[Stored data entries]
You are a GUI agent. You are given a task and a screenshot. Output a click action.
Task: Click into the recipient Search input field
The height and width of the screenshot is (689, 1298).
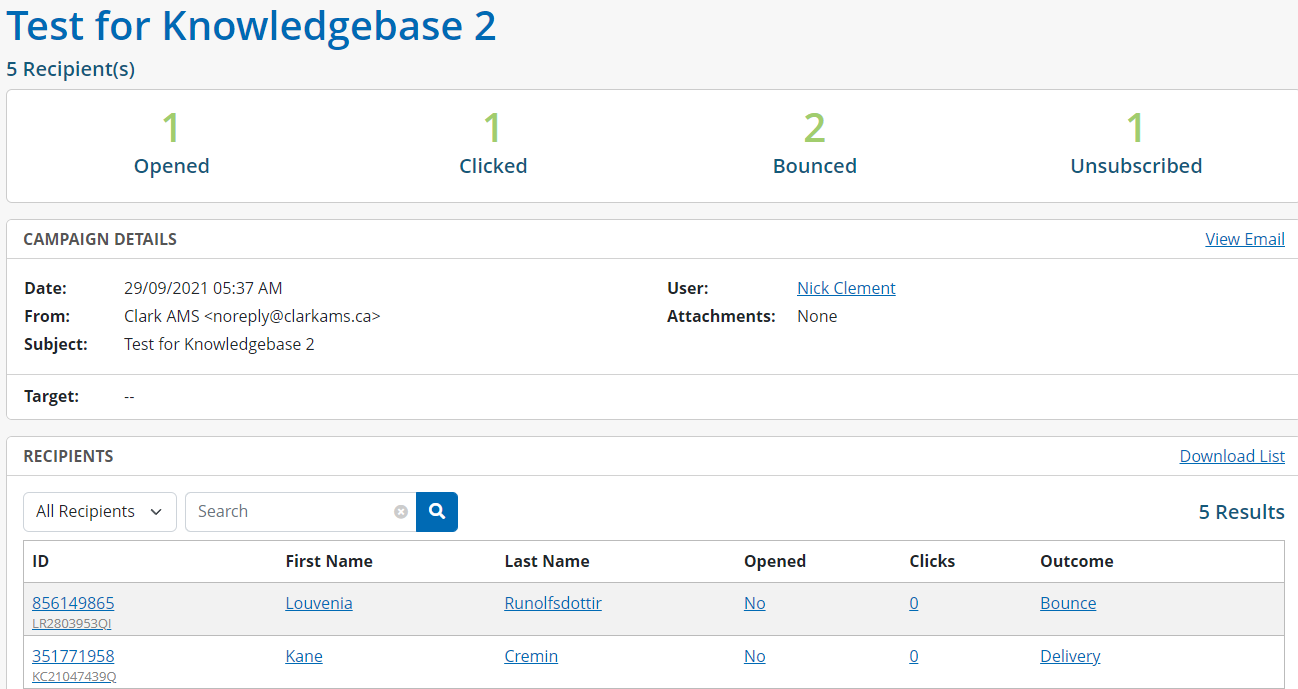pos(290,512)
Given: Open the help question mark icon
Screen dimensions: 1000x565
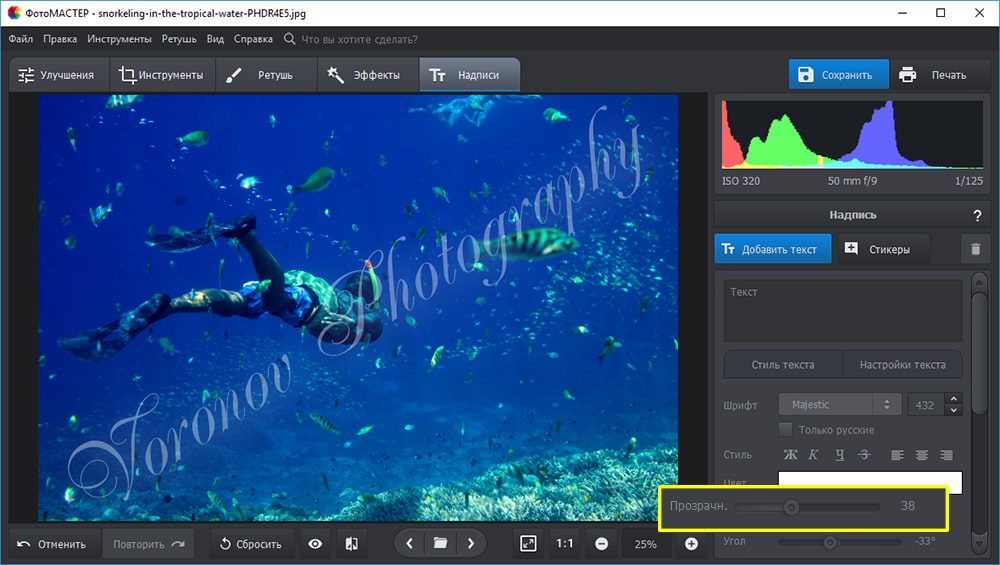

> **TASK STATEMENT**
Output all the data above verbatim, leaving out images.

> **RESULT OF THIS TASK**
You are a GUI agent. You are given a task and a screenshot. Output a click action.
Task: Click into the recipient Search input field
The height and width of the screenshot is (689, 1298).
pos(290,512)
Given: Open the help question mark icon
Screen dimensions: 1000x565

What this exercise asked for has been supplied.